Did you know you can use Postmatic for author-based subscriptions as well as notifications of all posts? It’s true. Your users can subscribe to all new posts, or just the posts of their favorite authors.
When users are browsing your Postmatic blog our widget presents itself so as to allow them to subscribe to all future. As you can see on the right side of the image below, they are presented with a general option of subscribing to the blog – “Enter your email to subscribe to Food Integrity Campaign”.
However, when you’re on an author archive page, Postmatic does something magical – it changes its focus to that specific author.
In the example below, we’re in Sarah Damian’s archive. Check out the subscription box on the right – it now reads “Enter your email to subscribe to posts by Sarah Damian”.
Postmatic is smart enough to notice the reading preferences of your subscribers and it adjusts itself accordingly, giving your readers an option that they may not have considered. Author-specific subscriptions function just the same way as site-wide subscriptions, with full email integration including new post notifications, comment notices, and replies.
The goodness keeps on coming. Beta 4 is available now and brings with it a couple of big features.
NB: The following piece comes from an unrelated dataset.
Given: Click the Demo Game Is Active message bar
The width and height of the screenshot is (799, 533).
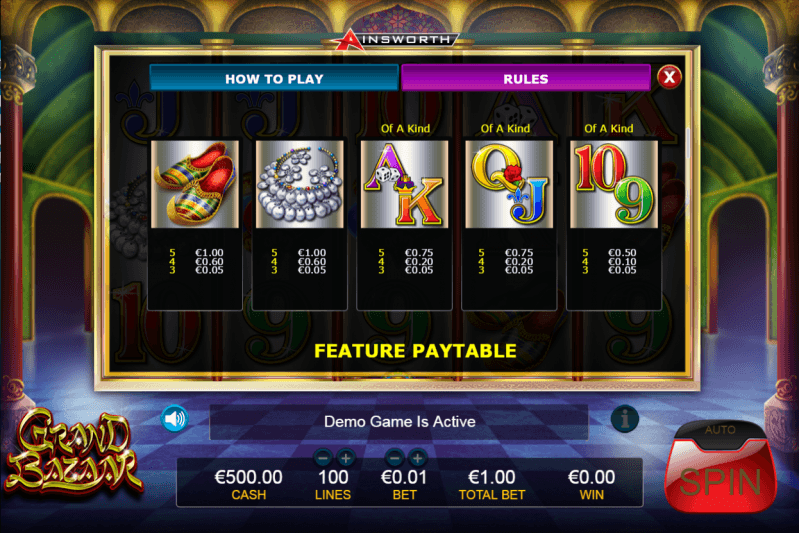Looking at the screenshot, I should coord(399,422).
Support for Custom Post Types
Postmatic is nice for sending blog posts, but what about new product notifications from Woocommerce? Or press releases? Now you can choose however many post types you want and Postmatic will send them out. We don’t yet support individual subscriber lists for individual post types but maybe we will in the future. That way you could have one group of subscribers you send blog posts to (yay grandma!) and another set of subscribers that just want to receive new FAQ posts. We’re still feeling out if there is demand for that… so let me know.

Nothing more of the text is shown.